YOUR INSTRUCTIONS: The word to find is "pixels". State how many lines below contain it, giving only the number.

(SUPPLIED ENTRIES Opens)

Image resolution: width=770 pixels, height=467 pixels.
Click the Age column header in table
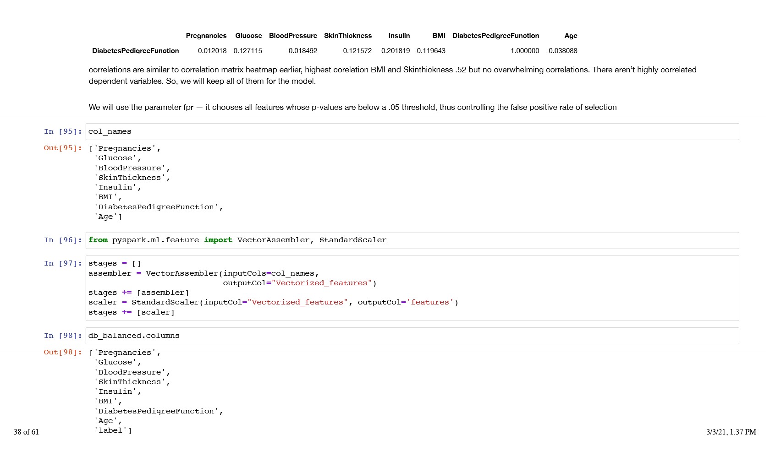571,36
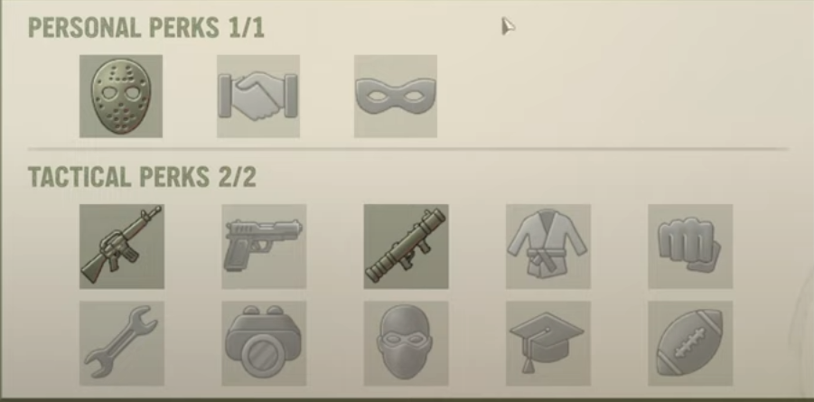The height and width of the screenshot is (402, 814).
Task: Select the handshake personal perk
Action: pyautogui.click(x=258, y=96)
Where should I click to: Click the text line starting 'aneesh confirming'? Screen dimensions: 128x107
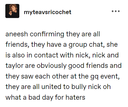(53, 34)
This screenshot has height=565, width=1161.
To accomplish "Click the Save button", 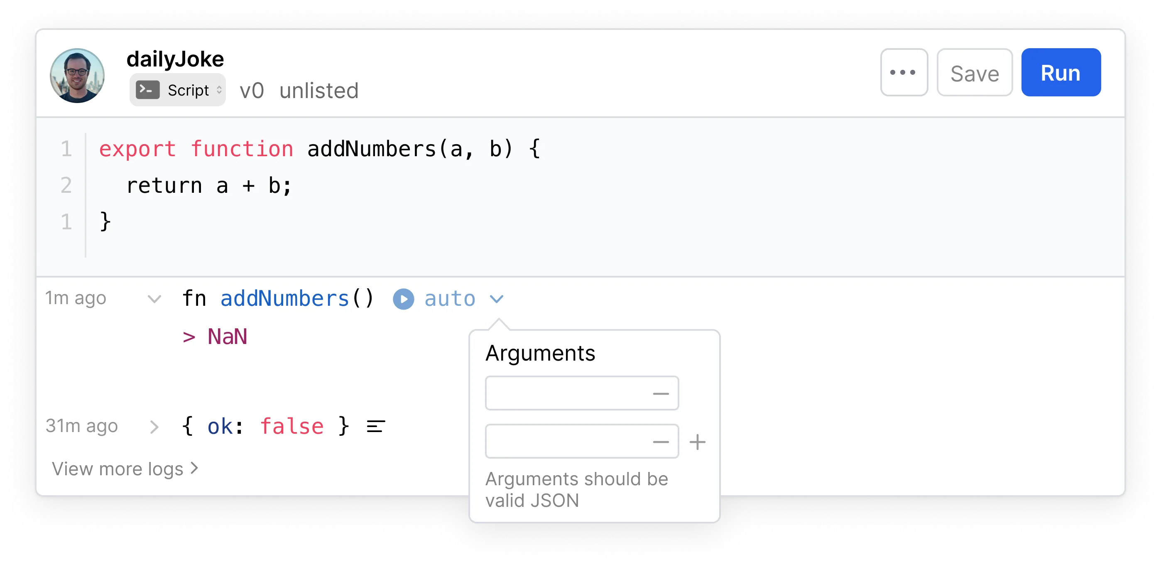I will click(974, 72).
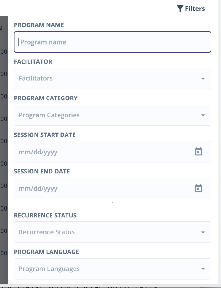
Task: Click the PROGRAM NAME label
Action: point(39,25)
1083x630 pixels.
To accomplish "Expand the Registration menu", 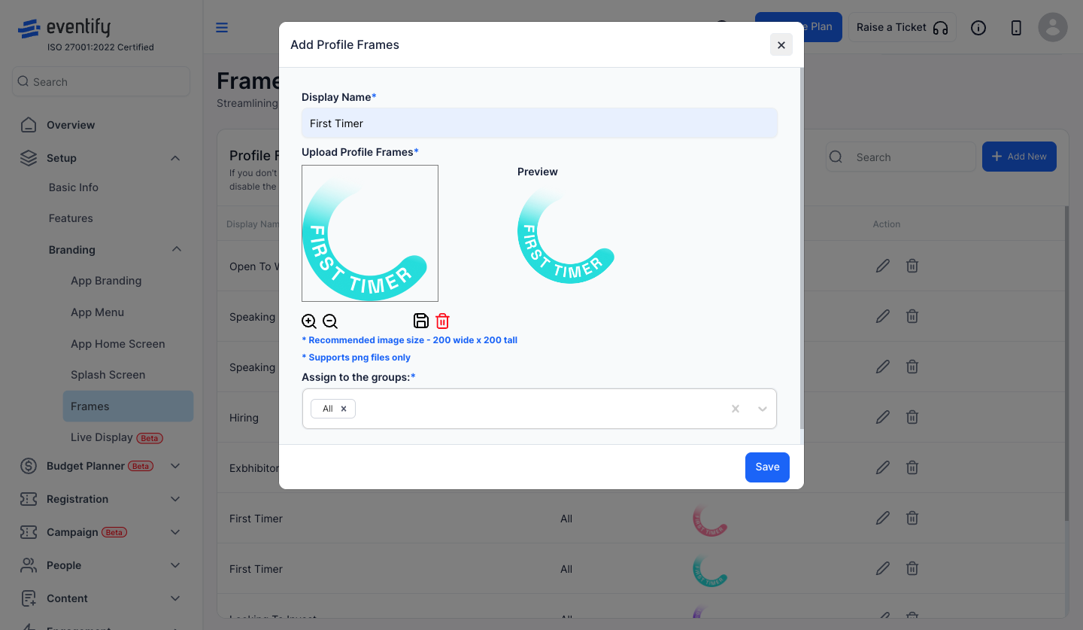I will tap(175, 499).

(SUPPLIED ENTRIES Closes)

EXERCISE OUTPUT: 2